◆ **DATASET EXTRACT**
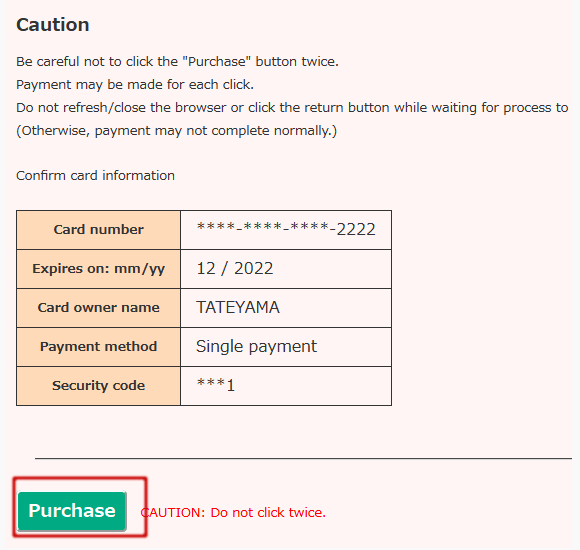The image size is (580, 550).
Task: Click the Payment method label cell
Action: coord(98,347)
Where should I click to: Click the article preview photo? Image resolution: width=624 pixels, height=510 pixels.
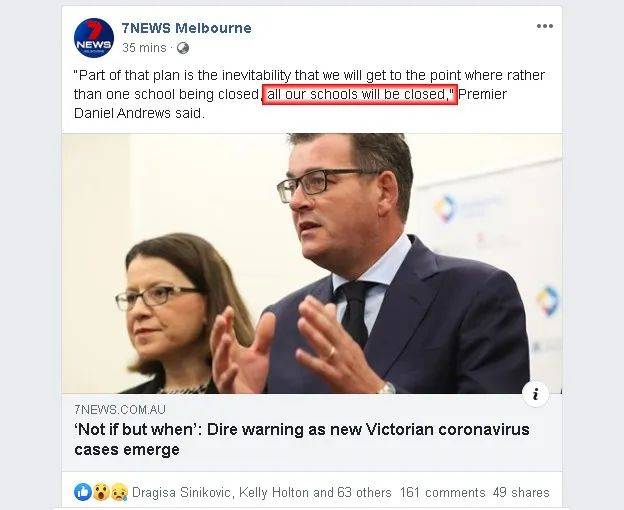tap(312, 263)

◆ **EXERCISE AIM**
Can you repeat all the records with every "pixels" renamed to "px" and nothing else changed, leaving the pictures out?

◆ **CORRECT RESULT**
The image size is (580, 550).
Task: Click the Payment method label cell
Action: coord(98,347)
Where should I click to: Click the article preview photo? Image resolution: width=624 px, height=510 px.
tap(312, 263)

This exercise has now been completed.